INFORMATION SUPPLIED Block Start

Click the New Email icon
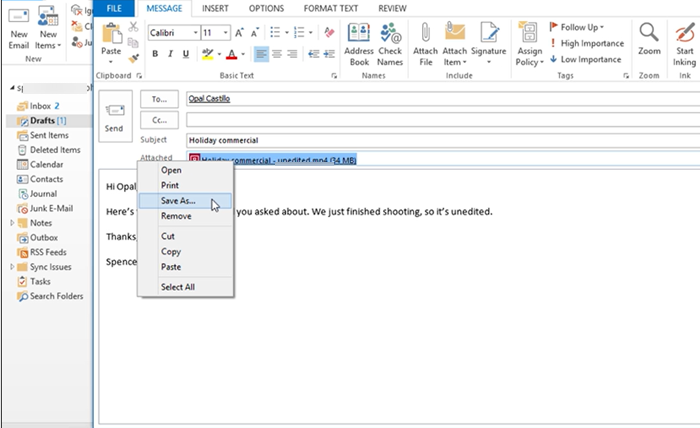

INFORMATION SUPPLIED Block End
INFORMATION SUPPLIED Block Start

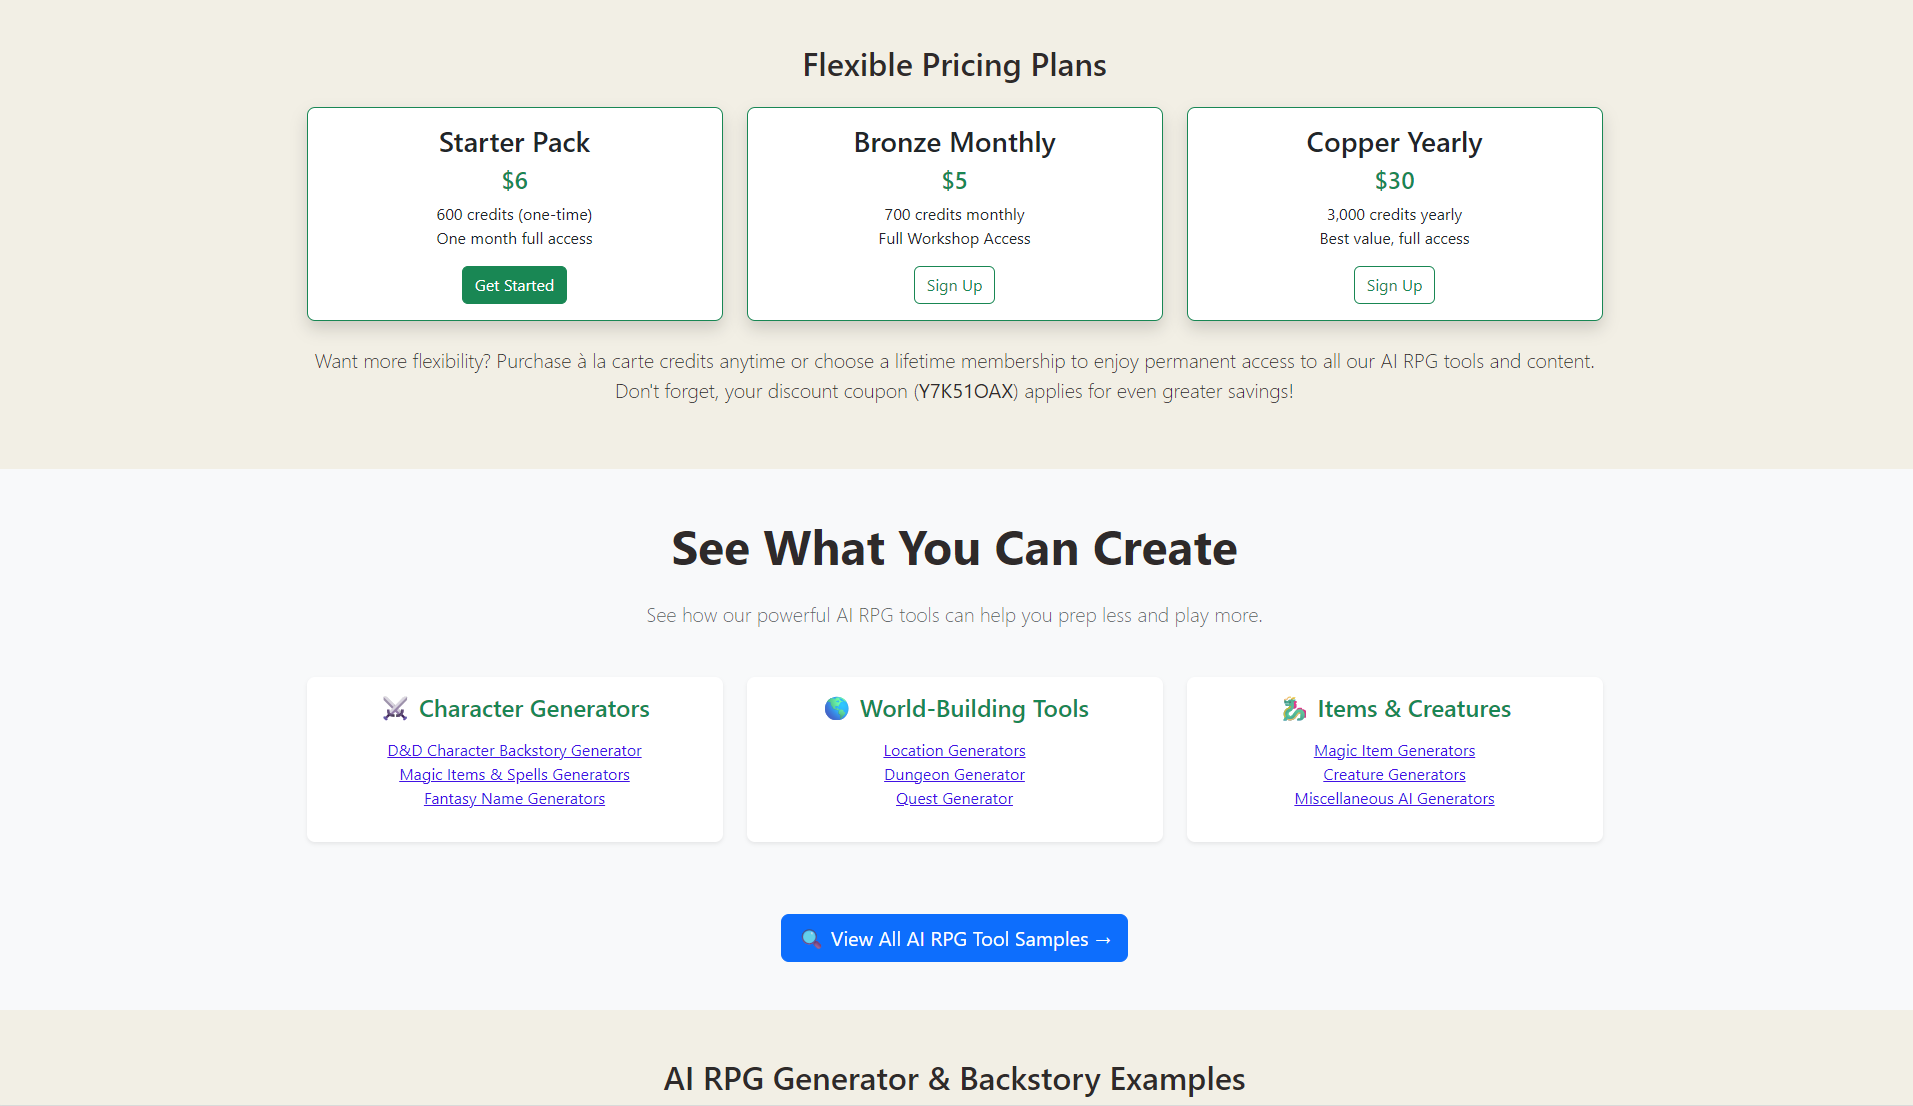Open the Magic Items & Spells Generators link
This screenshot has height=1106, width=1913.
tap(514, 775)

INFORMATION SUPPLIED Block End
INFORMATION SUPPLIED Block Start

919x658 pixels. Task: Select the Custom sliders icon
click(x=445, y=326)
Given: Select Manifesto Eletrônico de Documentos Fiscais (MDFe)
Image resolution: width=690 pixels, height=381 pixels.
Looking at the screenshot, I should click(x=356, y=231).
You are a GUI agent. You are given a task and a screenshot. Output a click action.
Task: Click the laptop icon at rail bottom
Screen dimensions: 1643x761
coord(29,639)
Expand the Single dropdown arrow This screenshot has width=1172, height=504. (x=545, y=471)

INFORMATION SUPPLIED Block End

▶ _WHAT IS BEING ASKED_: Reproduce verbatim only the segment of the listing bounded by the line containing "Given: Select Manifesto" and the line containing "Task: Click the laptop icon at rail bottom", with both boundary lines included.

▶ _WRITTEN SOLUTION_:
Given: Select Manifesto Eletrônico de Documentos Fiscais (MDFe)
Image resolution: width=690 pixels, height=381 pixels.
Looking at the screenshot, I should click(x=356, y=231).
You are a GUI agent. You are given a task and a screenshot. Output a click action.
Task: Click the laptop icon at rail bottom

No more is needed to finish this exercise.